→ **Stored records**
BEGIN

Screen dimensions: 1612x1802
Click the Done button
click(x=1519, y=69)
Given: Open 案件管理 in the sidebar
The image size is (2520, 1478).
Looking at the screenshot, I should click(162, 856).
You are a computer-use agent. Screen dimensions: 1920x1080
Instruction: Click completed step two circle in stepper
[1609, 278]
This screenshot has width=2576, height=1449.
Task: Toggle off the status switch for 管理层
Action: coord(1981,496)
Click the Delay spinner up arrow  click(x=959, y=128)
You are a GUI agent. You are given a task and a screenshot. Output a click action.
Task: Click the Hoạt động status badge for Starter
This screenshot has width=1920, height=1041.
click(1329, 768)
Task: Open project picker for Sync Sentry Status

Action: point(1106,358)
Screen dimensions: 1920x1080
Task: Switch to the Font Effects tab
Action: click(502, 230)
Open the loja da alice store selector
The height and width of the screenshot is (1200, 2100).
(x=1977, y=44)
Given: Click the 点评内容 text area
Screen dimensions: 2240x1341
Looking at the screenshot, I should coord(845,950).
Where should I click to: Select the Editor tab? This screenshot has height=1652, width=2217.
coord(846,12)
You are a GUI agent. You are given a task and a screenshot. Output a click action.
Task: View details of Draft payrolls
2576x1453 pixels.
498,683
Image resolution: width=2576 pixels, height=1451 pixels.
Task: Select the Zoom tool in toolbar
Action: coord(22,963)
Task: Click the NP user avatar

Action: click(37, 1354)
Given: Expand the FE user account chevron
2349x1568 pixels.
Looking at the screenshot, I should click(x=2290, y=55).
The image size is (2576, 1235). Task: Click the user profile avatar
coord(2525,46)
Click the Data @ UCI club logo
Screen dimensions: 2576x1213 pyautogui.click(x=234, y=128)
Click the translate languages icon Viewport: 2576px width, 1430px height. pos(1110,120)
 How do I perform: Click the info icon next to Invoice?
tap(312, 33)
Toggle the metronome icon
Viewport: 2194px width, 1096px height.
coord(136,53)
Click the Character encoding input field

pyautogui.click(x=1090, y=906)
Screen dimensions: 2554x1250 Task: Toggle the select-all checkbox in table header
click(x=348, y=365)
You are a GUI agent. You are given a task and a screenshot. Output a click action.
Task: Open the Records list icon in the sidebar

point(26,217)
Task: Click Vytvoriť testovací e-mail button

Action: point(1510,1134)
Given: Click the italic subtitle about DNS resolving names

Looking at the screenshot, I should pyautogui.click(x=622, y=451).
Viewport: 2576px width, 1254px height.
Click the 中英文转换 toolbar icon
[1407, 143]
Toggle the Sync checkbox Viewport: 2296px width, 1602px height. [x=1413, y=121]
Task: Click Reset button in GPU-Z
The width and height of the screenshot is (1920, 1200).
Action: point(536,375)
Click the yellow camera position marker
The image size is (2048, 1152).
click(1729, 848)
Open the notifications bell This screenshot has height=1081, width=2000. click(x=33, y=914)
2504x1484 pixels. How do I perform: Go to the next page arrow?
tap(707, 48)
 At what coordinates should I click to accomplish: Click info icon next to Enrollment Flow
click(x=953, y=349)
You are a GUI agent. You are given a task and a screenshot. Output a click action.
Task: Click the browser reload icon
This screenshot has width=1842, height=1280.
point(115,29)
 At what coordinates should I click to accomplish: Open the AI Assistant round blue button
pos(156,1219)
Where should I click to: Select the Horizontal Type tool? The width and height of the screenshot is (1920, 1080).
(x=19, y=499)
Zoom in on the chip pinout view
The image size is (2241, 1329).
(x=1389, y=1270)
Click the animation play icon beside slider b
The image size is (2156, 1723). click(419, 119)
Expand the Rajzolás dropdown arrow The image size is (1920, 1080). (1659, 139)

END

→ **Exercise objective**
The answer should consist of the lines from the first line of the entries through the line with "You are a computer-use", copied exactly.

→ **Exercise output**
Screen dimensions: 1612x1802
Click the Done button
click(x=1519, y=69)
Given: Open 案件管理 in the sidebar
The image size is (2520, 1478).
Looking at the screenshot, I should click(162, 856).
You are a computer-use agent. Screen dimensions: 1920x1080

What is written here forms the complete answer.